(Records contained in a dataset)
++++++++

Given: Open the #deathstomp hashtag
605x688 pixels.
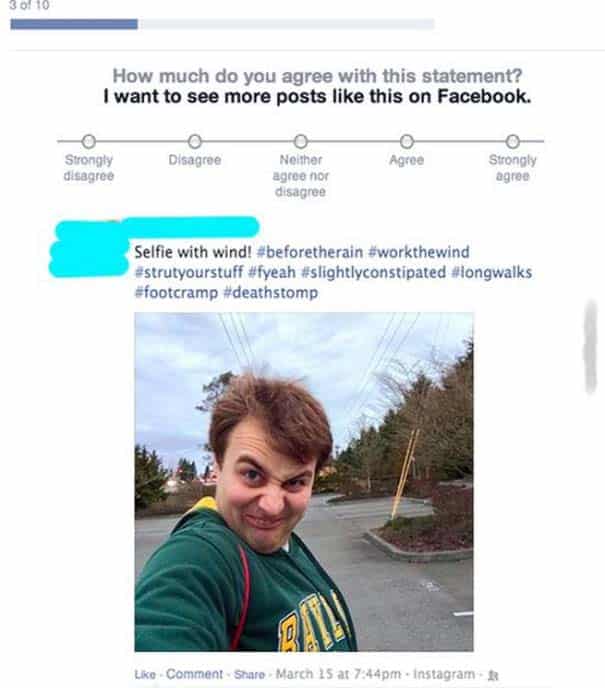Looking at the screenshot, I should [271, 293].
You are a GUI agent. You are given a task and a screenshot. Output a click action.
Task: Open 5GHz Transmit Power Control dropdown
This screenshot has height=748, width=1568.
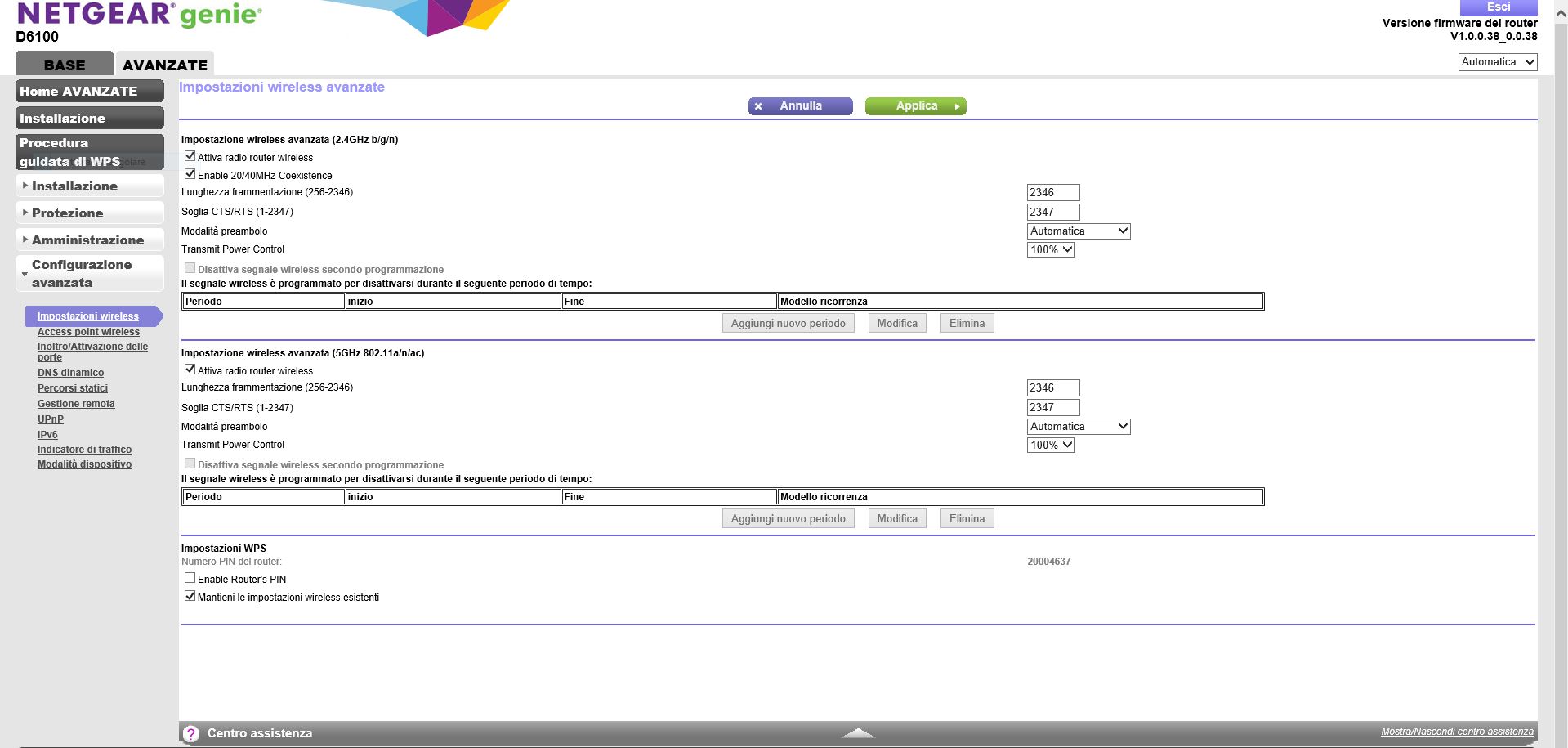(1050, 446)
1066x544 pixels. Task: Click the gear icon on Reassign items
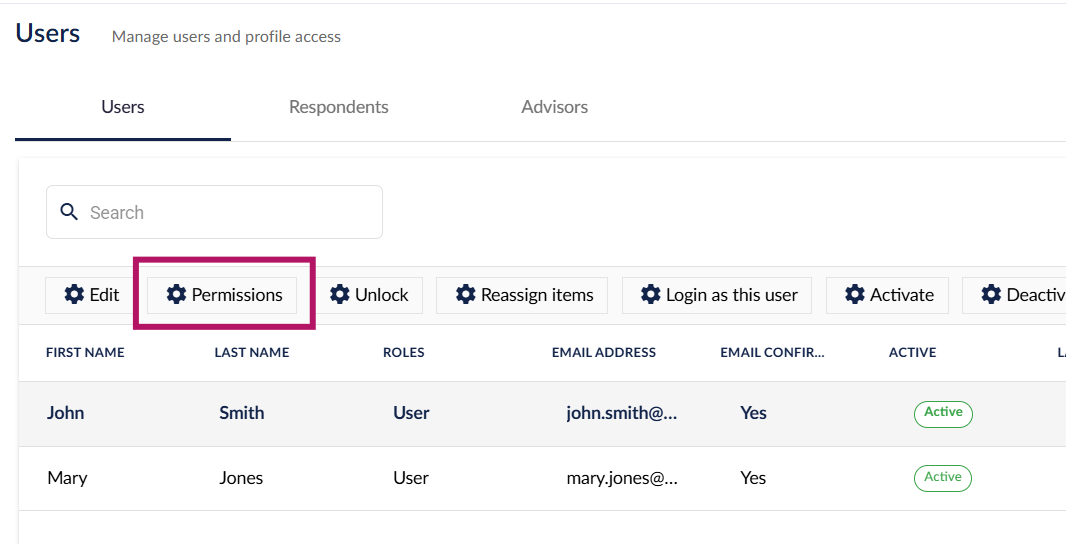pyautogui.click(x=466, y=295)
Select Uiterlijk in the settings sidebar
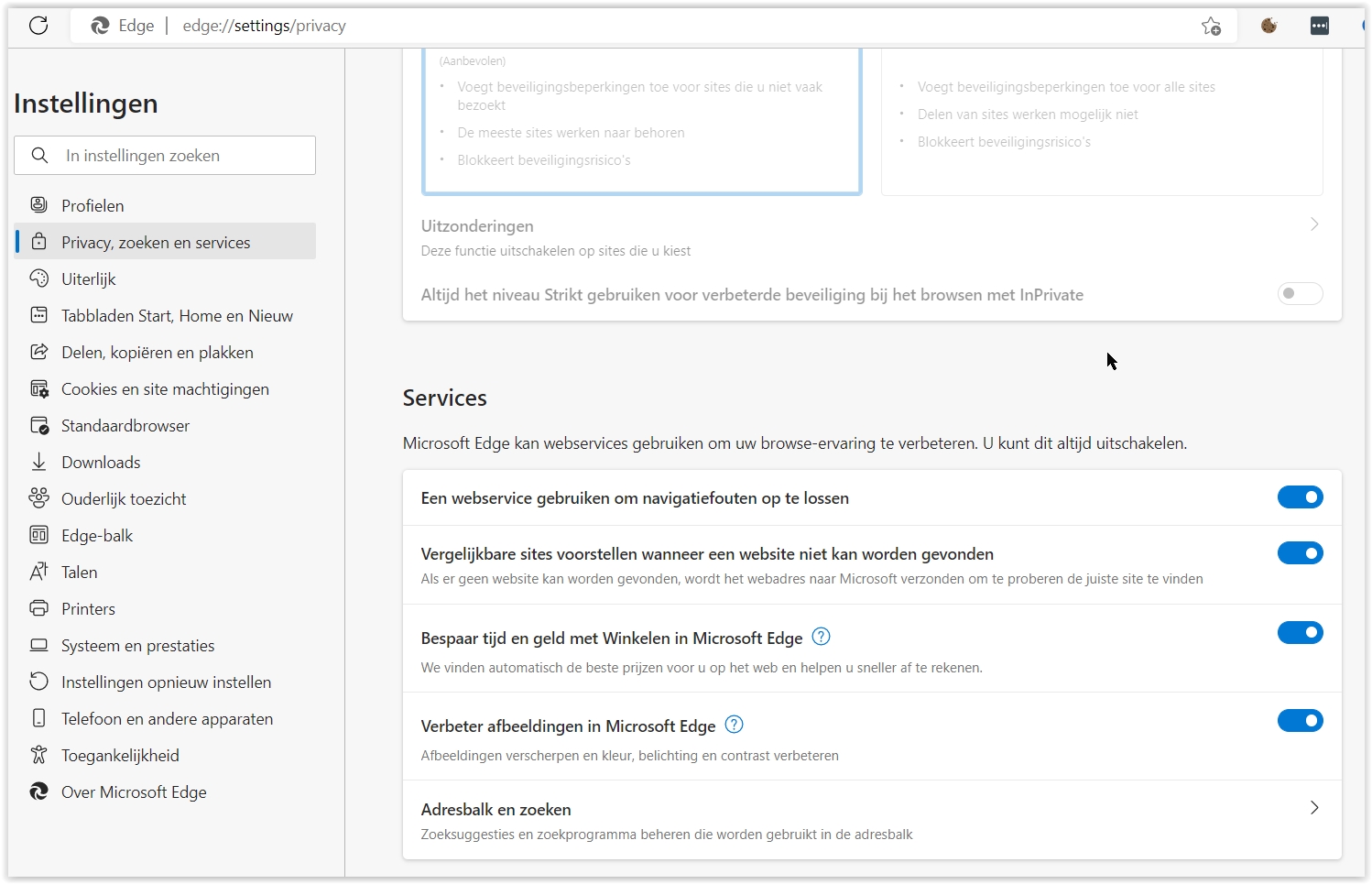Image resolution: width=1372 pixels, height=884 pixels. tap(88, 279)
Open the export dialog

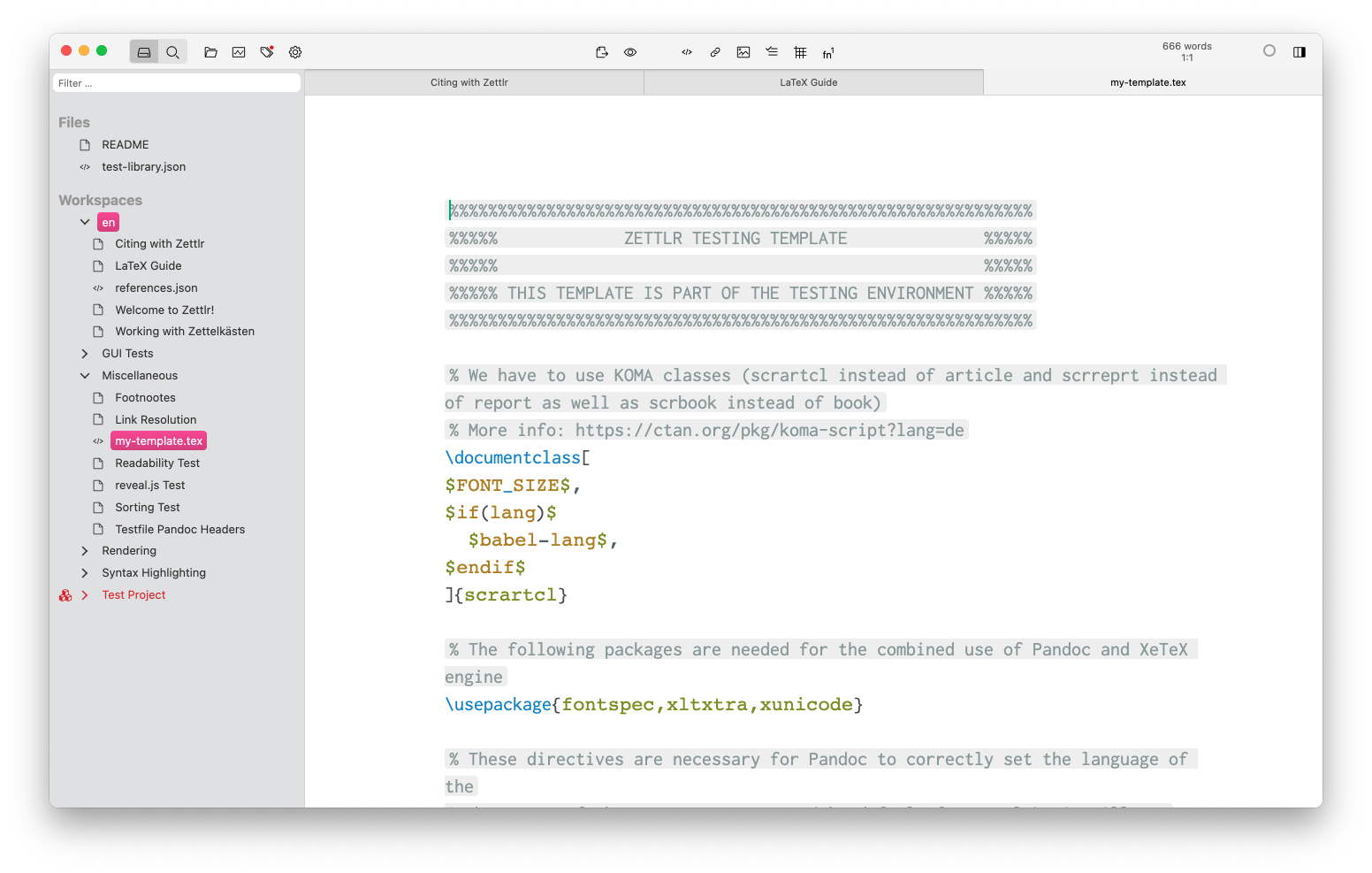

++++++++

Aim of the exercise: From the records given above, reproduce all text exactly and exclude each picture.

Task answer:
Given: Open the #deathstomp hashtag
605x688 pixels.
Looking at the screenshot, I should [271, 293].
You are a GUI agent. You are given a task and a screenshot. Output a click action.
Task: Open 5GHz Transmit Power Control dropdown
This screenshot has height=748, width=1568.
(1050, 446)
1066x544 pixels. Task: Click the gear icon on Reassign items
pyautogui.click(x=466, y=295)
Select Uiterlijk in the settings sidebar
Image resolution: width=1372 pixels, height=884 pixels. tap(88, 279)
Open the export dialog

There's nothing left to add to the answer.